» AVAILABLE DATA
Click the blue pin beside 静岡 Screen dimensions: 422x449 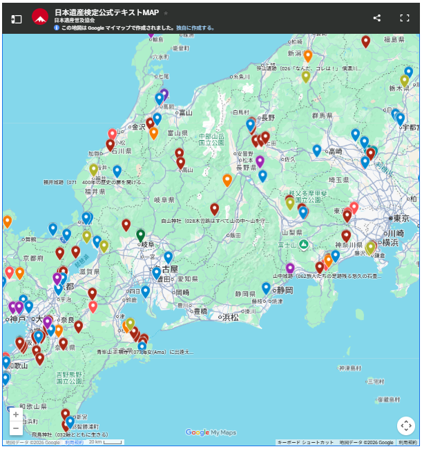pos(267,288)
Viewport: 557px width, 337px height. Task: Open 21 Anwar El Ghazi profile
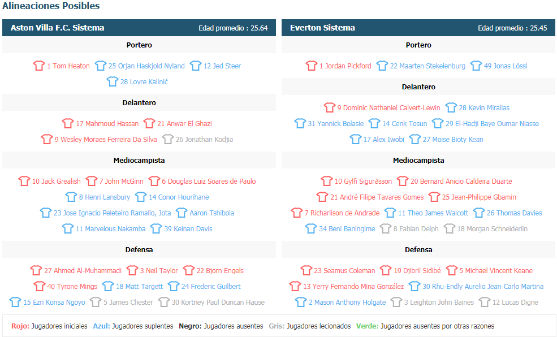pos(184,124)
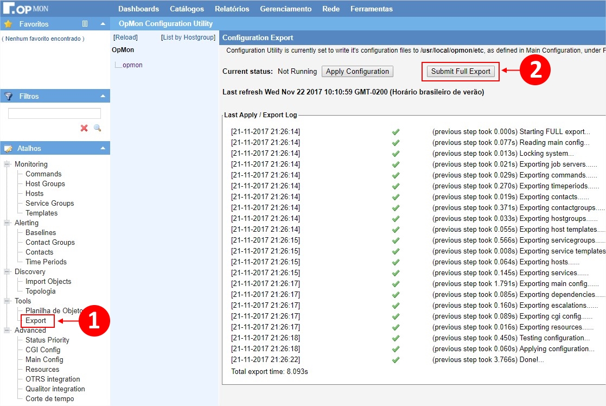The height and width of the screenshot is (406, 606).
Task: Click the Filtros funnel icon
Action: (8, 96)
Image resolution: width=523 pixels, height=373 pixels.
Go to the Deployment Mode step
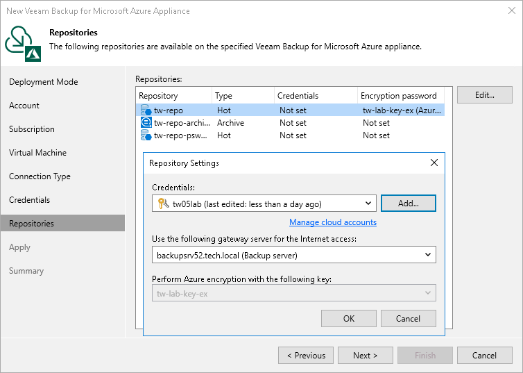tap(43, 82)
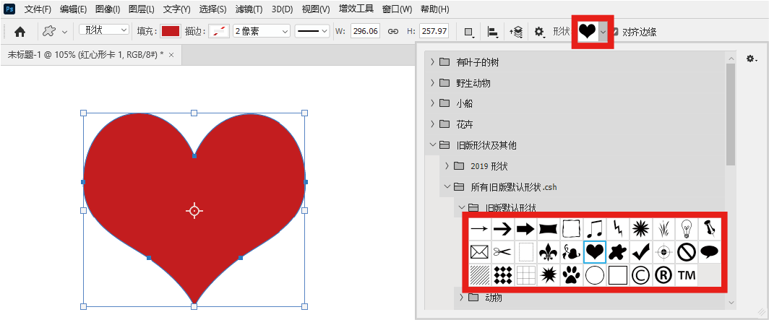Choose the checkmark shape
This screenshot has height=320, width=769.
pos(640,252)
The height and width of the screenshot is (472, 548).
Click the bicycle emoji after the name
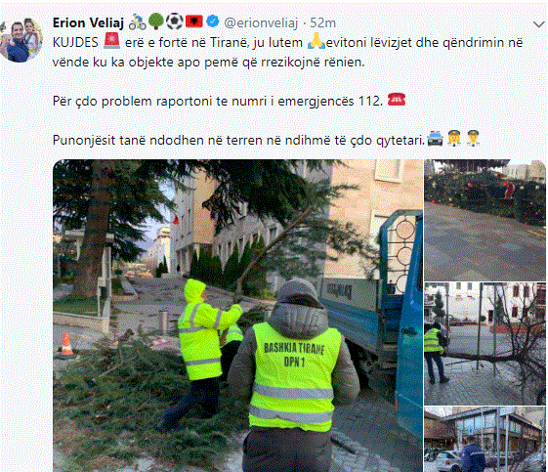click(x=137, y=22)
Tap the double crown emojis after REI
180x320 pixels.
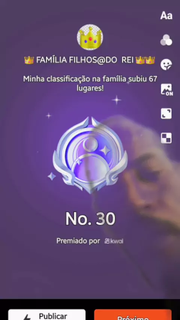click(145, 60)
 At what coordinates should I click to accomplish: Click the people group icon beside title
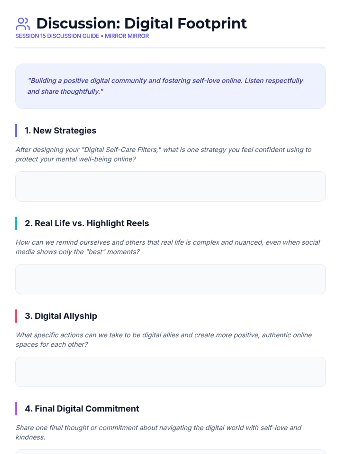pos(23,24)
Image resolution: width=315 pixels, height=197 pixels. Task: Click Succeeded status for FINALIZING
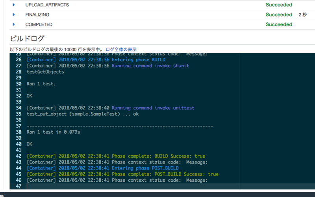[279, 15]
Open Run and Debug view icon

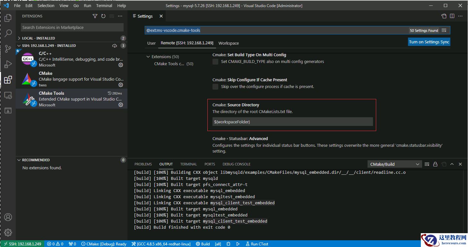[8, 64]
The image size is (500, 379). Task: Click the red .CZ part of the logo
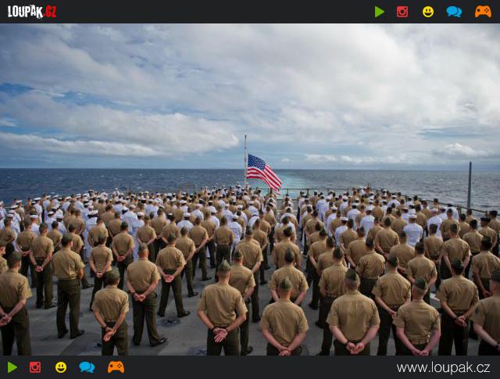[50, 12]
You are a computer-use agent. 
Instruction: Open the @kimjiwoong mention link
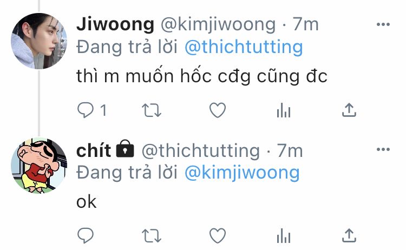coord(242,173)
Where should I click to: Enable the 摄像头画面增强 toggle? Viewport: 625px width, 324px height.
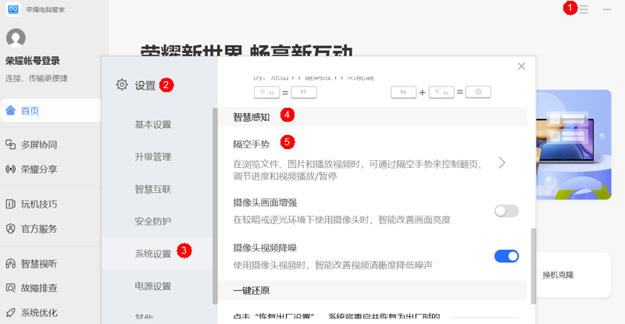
* * *
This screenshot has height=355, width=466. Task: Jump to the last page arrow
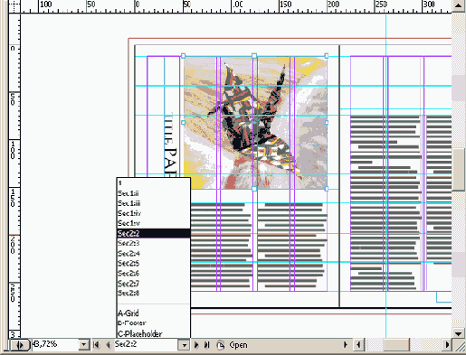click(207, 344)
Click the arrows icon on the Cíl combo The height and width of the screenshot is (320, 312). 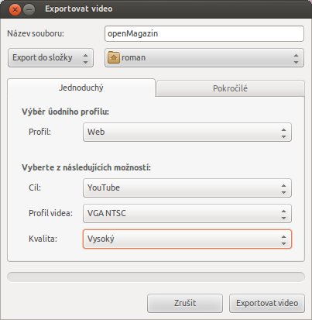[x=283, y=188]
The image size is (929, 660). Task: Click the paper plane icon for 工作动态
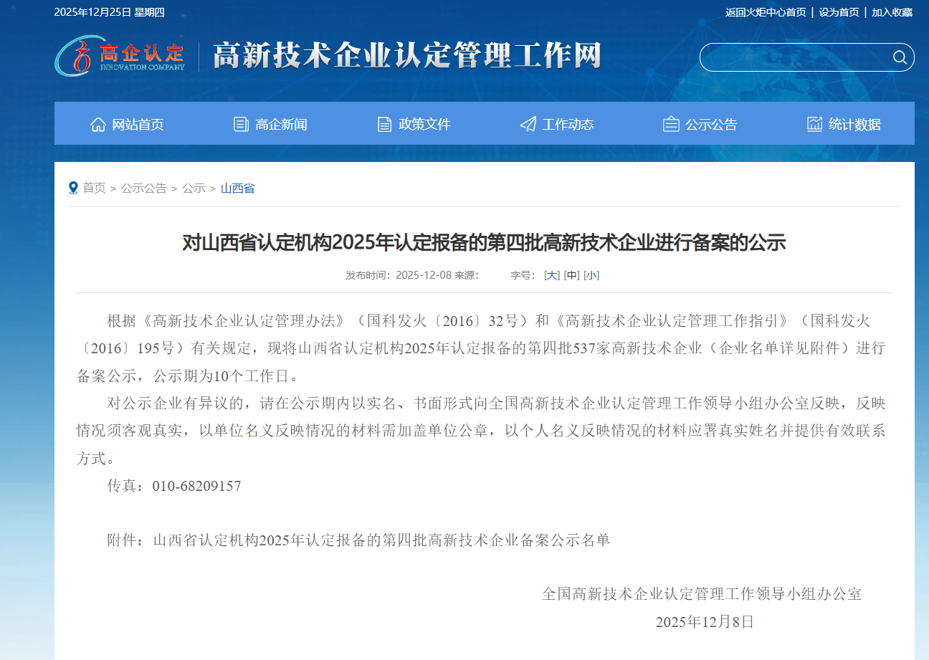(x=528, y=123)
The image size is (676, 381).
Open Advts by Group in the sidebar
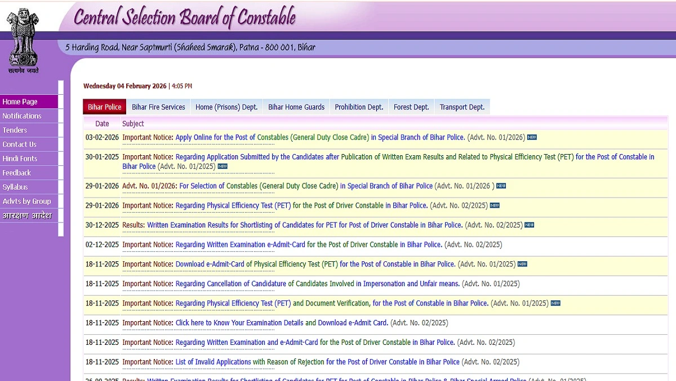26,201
--
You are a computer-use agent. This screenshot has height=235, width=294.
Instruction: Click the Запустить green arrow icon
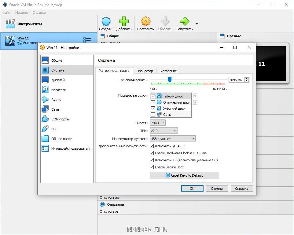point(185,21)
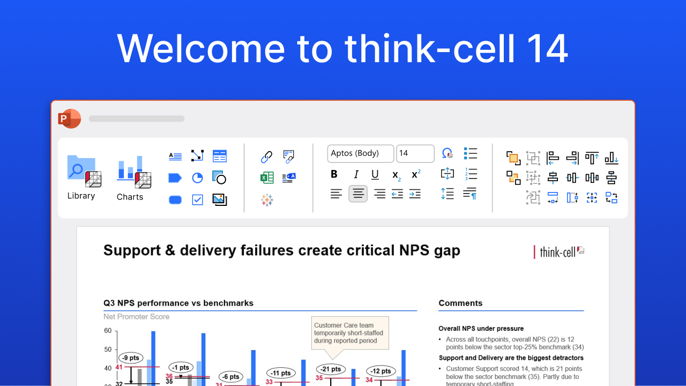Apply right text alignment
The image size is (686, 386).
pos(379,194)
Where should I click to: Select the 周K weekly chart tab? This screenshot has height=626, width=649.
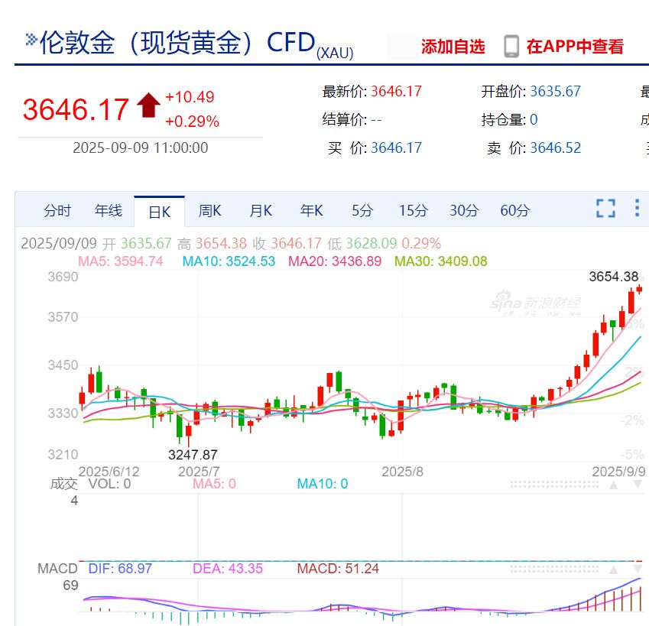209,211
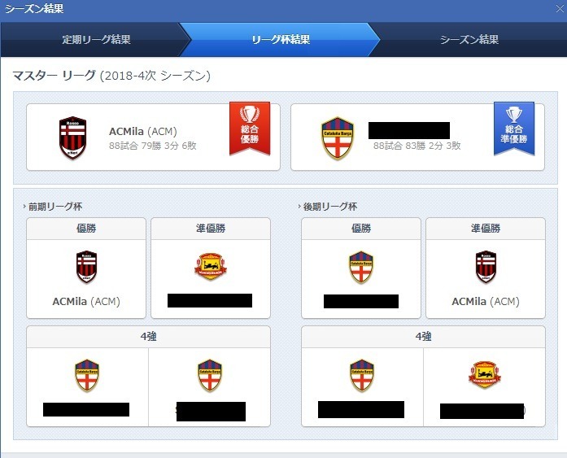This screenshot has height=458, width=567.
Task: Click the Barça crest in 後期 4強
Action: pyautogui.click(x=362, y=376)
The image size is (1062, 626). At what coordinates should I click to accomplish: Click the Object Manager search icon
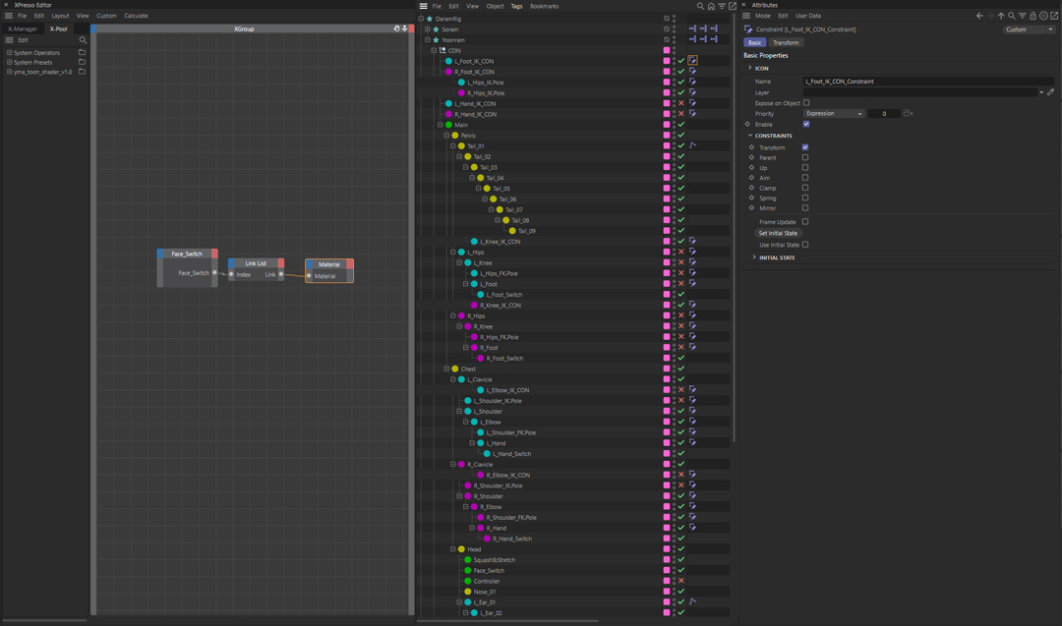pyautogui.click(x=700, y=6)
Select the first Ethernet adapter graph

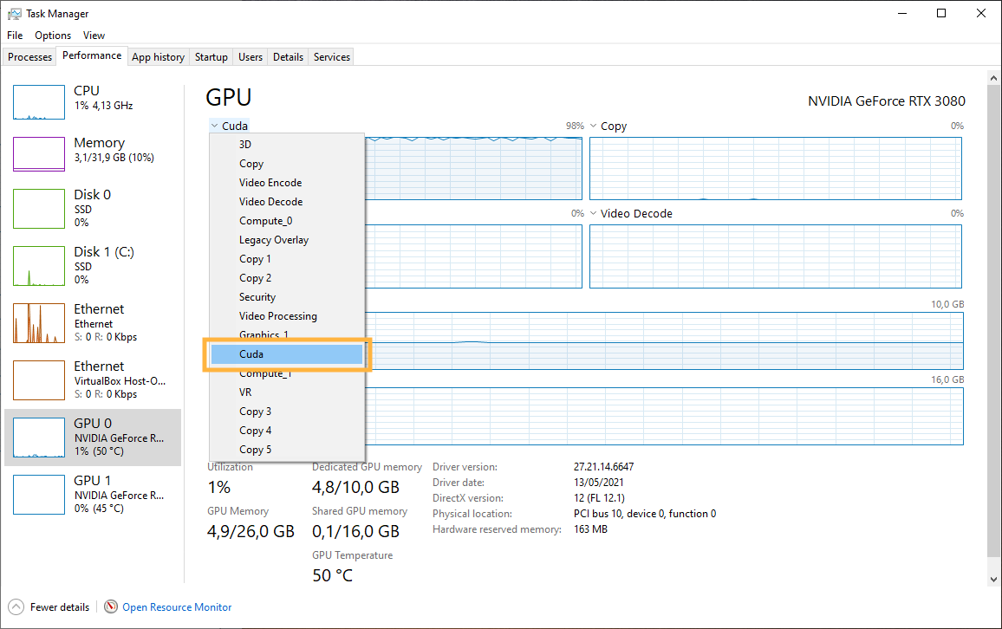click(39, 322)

» EXERCISE
Tell how many lines above contain the word "computer". Give the number alone.

» TASK RESPONSE
2